Have a stack/list of resumable files set up. Want to check those if a block is read that has no known file header starting on it. Can't quite figure out where to place that logic, my first try in the 'Pass 2 STATUS_EXT2_ON_BF' didn't work. So next I'll try in the 'Pass 1 STATUS_EXT2_ON'? Need to figure out the program flow better. I'll try for another day or two and see if I can recover the remainder of that file.

I've read through photoruc_bf some but still don't understand the _aux, _frag, and _frag_fast subroutines.

andrewjsmart1988
Posts: 3
Joined: 30 Apr 2016, 20:49

Re: How does brute force work?

#3 Post by andrewjsmart1988 »

All right, photorec_aux looks much cleaner to hook into than the bf stuff. The bf algorithm is more meant for just jpg's on flash media from what I gather. I had assumed my proposed search for the next valid flv tag was best there. I no longer seek to know how the photorec bf routines work.

I can see now that photorec on ext2 does not utilize the ext indirect blocks, it does identify and skip over those indirect blocks which are linear (same delta through each element). I suppose it is possible for an indirect block to be non-linear, not be skipped over, the data_check would fail, and thus the file would be interpreted by photorec as corrupt and reading would stop there. Maybe fix for this can be to allow certain # of non-linearities.

I can see that both the 'foremost -d' and scalpel tools utilize indirect blocks (instead of photorec's flv approach of checking each packet). https://digital-forensics.sans.org/blog ... le-systems
Those tools operate simply off of header & footer and don't support more complex logic like this tool does.

In my mv-then-small-write tests they find the whole flv file, but it is corrupt and unplayable from the segment photorec stops due to data_check failure.

The flv file can possibly be fixed via flv fixing tools like 'ffmpeg -I .flv -o .mpg'.

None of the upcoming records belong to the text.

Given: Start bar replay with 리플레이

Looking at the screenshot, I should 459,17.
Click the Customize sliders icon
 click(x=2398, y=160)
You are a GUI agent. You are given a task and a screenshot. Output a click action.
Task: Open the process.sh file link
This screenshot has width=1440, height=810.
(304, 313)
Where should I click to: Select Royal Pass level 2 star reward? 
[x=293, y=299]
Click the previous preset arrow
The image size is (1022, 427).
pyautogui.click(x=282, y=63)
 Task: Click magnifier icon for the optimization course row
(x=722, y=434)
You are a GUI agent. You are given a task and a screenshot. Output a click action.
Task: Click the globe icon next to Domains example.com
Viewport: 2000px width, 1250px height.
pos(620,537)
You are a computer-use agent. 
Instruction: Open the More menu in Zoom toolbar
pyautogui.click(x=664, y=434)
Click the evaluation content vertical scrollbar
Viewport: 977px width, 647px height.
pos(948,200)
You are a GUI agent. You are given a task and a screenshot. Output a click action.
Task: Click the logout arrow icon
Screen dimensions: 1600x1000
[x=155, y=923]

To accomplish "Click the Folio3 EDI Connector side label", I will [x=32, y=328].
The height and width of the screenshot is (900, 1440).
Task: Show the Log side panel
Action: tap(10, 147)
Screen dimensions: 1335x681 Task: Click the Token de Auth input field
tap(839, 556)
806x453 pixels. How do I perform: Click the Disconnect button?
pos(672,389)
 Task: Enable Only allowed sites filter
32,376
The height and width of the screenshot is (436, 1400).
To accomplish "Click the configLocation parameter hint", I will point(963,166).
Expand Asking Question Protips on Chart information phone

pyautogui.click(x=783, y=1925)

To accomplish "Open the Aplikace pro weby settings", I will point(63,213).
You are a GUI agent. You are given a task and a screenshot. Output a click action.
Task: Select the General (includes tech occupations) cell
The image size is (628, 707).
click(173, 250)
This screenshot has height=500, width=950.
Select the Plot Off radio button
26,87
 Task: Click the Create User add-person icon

However I think if on ext2 photorec were to more robustly interpret indirect blocks then it should be possible to, (on a new pass?) carve the whole file out, use the indirect blocks to identify blocks that were part of the file but are no longer in the free space (they were allocated to something else), and use the knowledge in data_check to resume the file in a seamless way (resulting in ideally best non-corrupt file possible). With both this change and handling of nonlinear indirect blocks things on ext2 would be improved!